季刊「ひとりから」と米軍リクルーターの暗躍

rosa412005-01-17

 筑紫みずえさんから、新年のご挨拶が入った封筒が先日届いた。筑紫さんが昨年始められたファミリー・フレンドリー・ファンドの紹介記事や、雑誌のコピーが同封されていた。
 その中に、季刊「ひとりから」に収録された、堤未果さんの「世界中のグランド・ゼロ」という文章のコピーがあった。第一回「正義の価値」〜大統領選挙をめぐるアメリカ社会の光と闇、とある。
 その文章で最も印象的なのは、イラク戦争が泥沼化する中で、不足する兵士を集めるために軍から選ばれたリクルーターの話だ。彼らは成績が悪い生徒や、家が貧しくて大学進学できない生徒、住環境が劣悪で飢餓状態にある生徒たちを狙って訪問し、軍隊への入隊をすすめるのが仕事だという。彼らリクルーターも必死だ。勧誘成績が悪いとイラクへ送られるからだ。
 五万ドルまでの大学費用や、除隊後に就職に有利な職業訓練、相手が移民なら市民権の特典までが、彼女いわく「エサ」にされる。だが実際には、大学費用をもらうためには、1200ドルの前払い金が必要だったり、戦車の運転やミサイルの手入れという職業訓練。おまけに予備兵なら戦地に行かされる確率は数%だといいながら、米軍はその「エサ」に誘われた若者を予備兵として三○万人もイラクに送っているという。
 実際に、堤さんも大統領選挙の取材で、同行の男性カメラマンが宿泊先のホテルで警察官に暴行され、ホテルを追い出されたらしい。

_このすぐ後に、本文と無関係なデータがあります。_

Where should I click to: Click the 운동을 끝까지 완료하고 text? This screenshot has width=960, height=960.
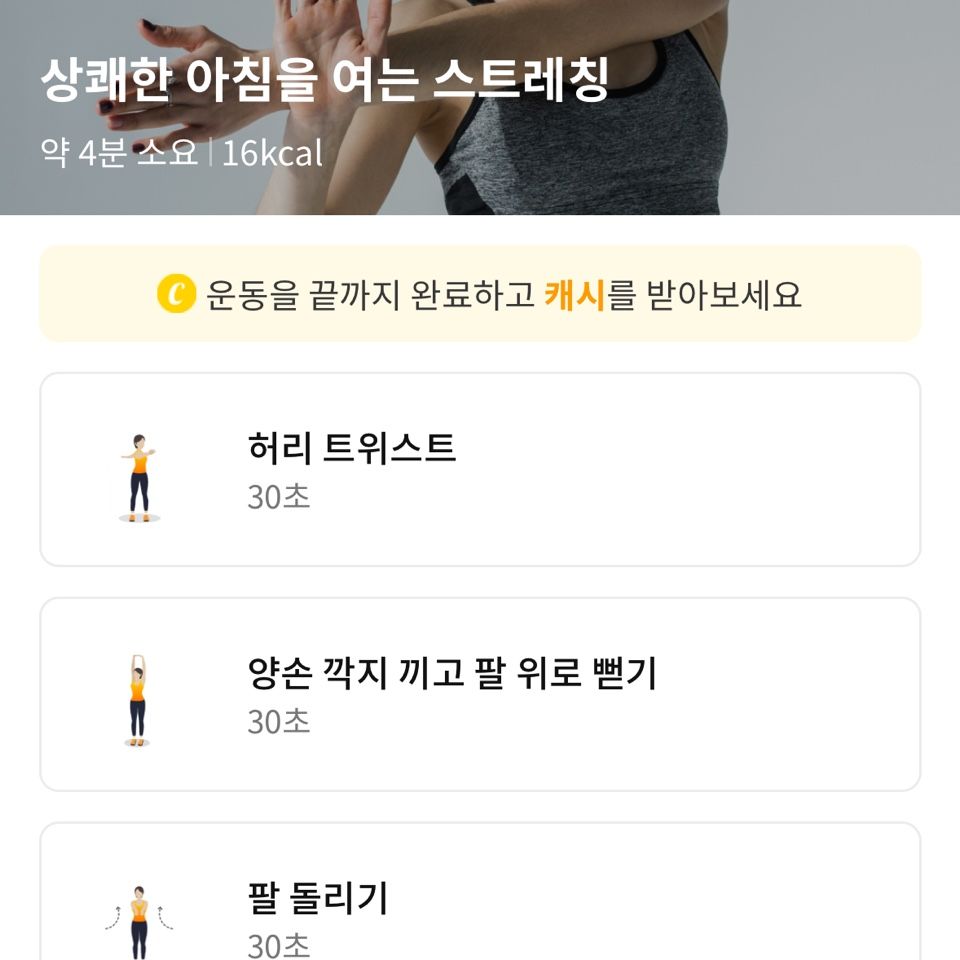pos(370,294)
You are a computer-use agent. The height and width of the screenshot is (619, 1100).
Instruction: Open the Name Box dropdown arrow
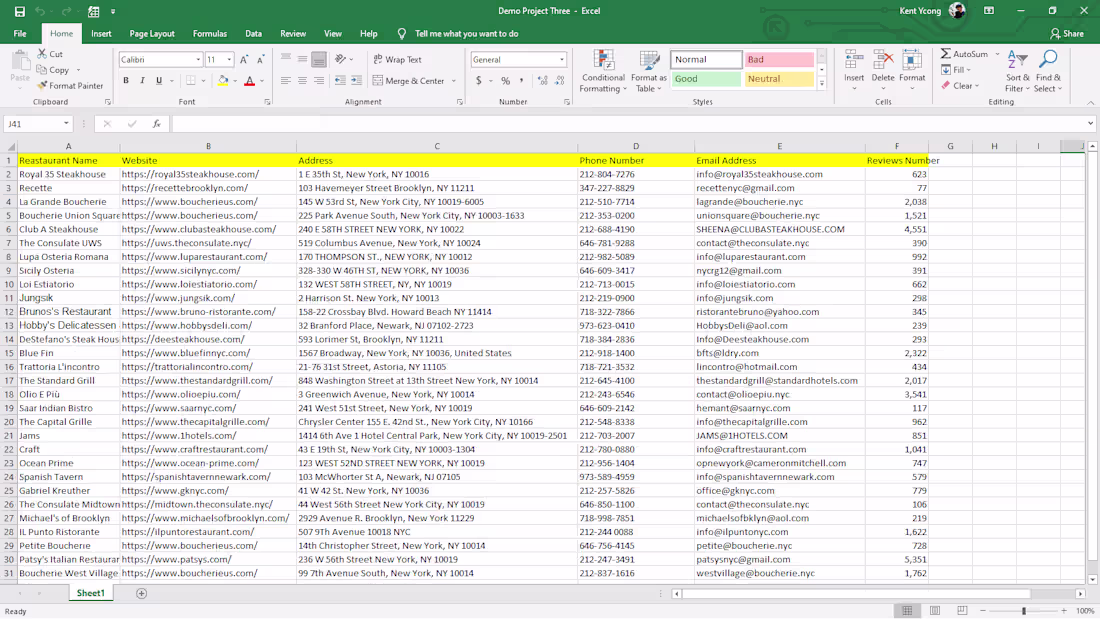(66, 124)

 このルポを読みながら、ぼくは鼻の奥の粘膜がつつかれるような気分になった。テレビは大統領選挙で熱狂する群衆は報道しても、こういう隠れた場所で行われていることは伝えてはくれない。ただ、情報産業の末端にいる人間として、何も知らされていないんだとただ被害者面をするつもりは毛頭ない。自分で知っていくしかない。そしてできる範囲で、このblogを読んでくれているあなたにも伝えたい。